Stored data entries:
* * *

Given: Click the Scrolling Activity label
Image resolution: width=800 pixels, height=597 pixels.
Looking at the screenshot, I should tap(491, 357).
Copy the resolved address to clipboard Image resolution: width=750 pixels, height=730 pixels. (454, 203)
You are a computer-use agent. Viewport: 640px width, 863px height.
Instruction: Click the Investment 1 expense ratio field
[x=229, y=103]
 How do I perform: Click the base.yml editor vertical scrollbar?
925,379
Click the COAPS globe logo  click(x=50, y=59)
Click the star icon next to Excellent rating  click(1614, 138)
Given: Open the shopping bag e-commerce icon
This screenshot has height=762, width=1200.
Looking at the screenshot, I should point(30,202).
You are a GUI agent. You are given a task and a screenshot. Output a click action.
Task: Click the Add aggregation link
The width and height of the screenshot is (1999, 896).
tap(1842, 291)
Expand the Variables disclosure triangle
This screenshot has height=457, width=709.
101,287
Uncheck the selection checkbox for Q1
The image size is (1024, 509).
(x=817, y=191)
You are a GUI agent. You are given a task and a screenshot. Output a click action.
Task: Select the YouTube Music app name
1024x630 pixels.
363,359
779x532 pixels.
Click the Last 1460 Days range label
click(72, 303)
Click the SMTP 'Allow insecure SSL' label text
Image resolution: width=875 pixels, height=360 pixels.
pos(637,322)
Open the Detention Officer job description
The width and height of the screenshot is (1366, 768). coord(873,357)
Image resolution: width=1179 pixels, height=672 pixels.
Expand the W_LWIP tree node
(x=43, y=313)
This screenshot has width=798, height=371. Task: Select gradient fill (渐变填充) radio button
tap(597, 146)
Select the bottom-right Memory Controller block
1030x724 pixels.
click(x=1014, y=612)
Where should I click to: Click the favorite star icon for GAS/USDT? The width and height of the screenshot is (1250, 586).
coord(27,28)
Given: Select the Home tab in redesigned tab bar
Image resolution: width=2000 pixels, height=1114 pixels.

* * *

* **WHAT IS BEING ASKED**:
Return exactly the run of lines that opens with the one containing "Where should I" and closes with the last line of the records above.

* **SOLUTION BELOW**:
Where should I click to: Click the favorite star icon for GAS/USDT? The width and height of the screenshot is (1250, 586).
coord(27,28)
Given: Select the Home tab in redesigned tab bar
Image resolution: width=2000 pixels, height=1114 pixels.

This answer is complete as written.